Selected text:
★ ★ ★ ★

With winter around the corner, Queen’s nursing students are ensuring access to warm clothing for all.
Claire Wald, Lana Tse, and Katherine Cai, Nurs ’24, started a November clothing drive for psychiatric patients at Kingston General Hospital’s (KGH) mental health unit in collaboration with Jennifer Cook, a clinical specialist at Kingston Health Sciences Centre (KHSC). The drive runs from Nov. 2 to 22.
“A lot of our patients don’t have belongings and clothing and things like that, so we have high requests for donations from our patients, to preserve some of their dignity while they’re in hospital,” Cook said in an interview with The Journal.
The Nursing Science Society’s (NSS) Instagram page advertised the initiative, which encourages the donation of winter coats, boots, and socks.
As part of their degree plan, nursing students collaborate with community-based agencies to develop and evaluate health promotion initiatives for vulnerable populations. Wald, Tse, and Cai’s team wanted to explore the link between clothing and mental health.

★ ★ ★ ★

Supplied records:
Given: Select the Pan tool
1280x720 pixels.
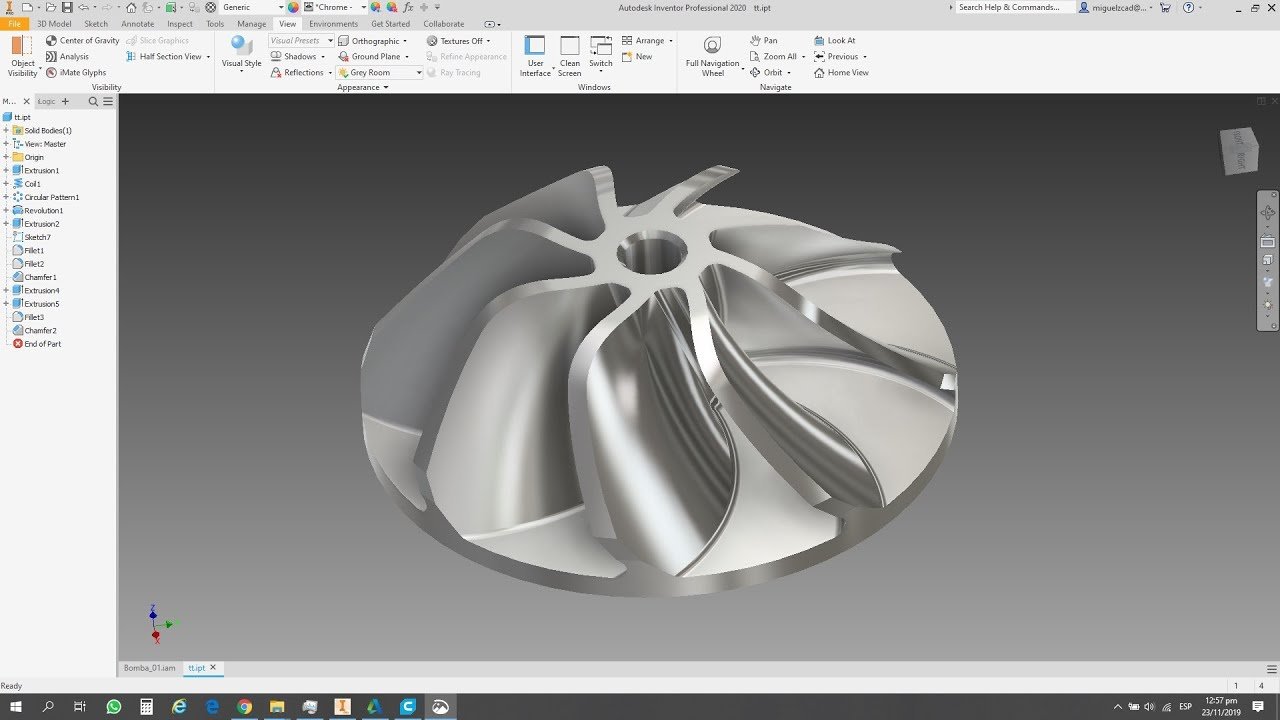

★ ★ ★ ★

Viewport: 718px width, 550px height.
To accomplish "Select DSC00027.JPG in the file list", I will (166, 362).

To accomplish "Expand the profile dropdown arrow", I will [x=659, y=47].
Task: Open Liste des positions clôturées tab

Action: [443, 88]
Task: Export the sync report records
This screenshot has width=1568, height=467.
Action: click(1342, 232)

★ ★ ★ ★

List of tasks:
a – According to the text about the clothing drive, what dates does the drive run?
b – Revise the passage in the text about the clothing drive, starting with "With winter around" and going on through "with The Journal.", replacing "drive" with "collection".

Solved tasks:
a – From Nov. 2 to 22.

b –
With winter around the corner, Queen’s nursing students are ensuring access to warm clothing for all.
Claire Wald, Lana Tse, and Katherine Cai, Nurs ’24, started a November clothing collection for psychiatric patients at Kingston General Hospital’s (KGH) mental health unit in collaboration with Jennifer Cook, a clinical specialist at Kingston Health Sciences Centre (KHSC). The collection runs from Nov. 2 to 22.
“A lot of our patients don’t have belongings and clothing and things like that, so we have high requests for donations from our patients, to preserve some of their dignity while they’re in hospital,” Cook said in an interview with The Journal.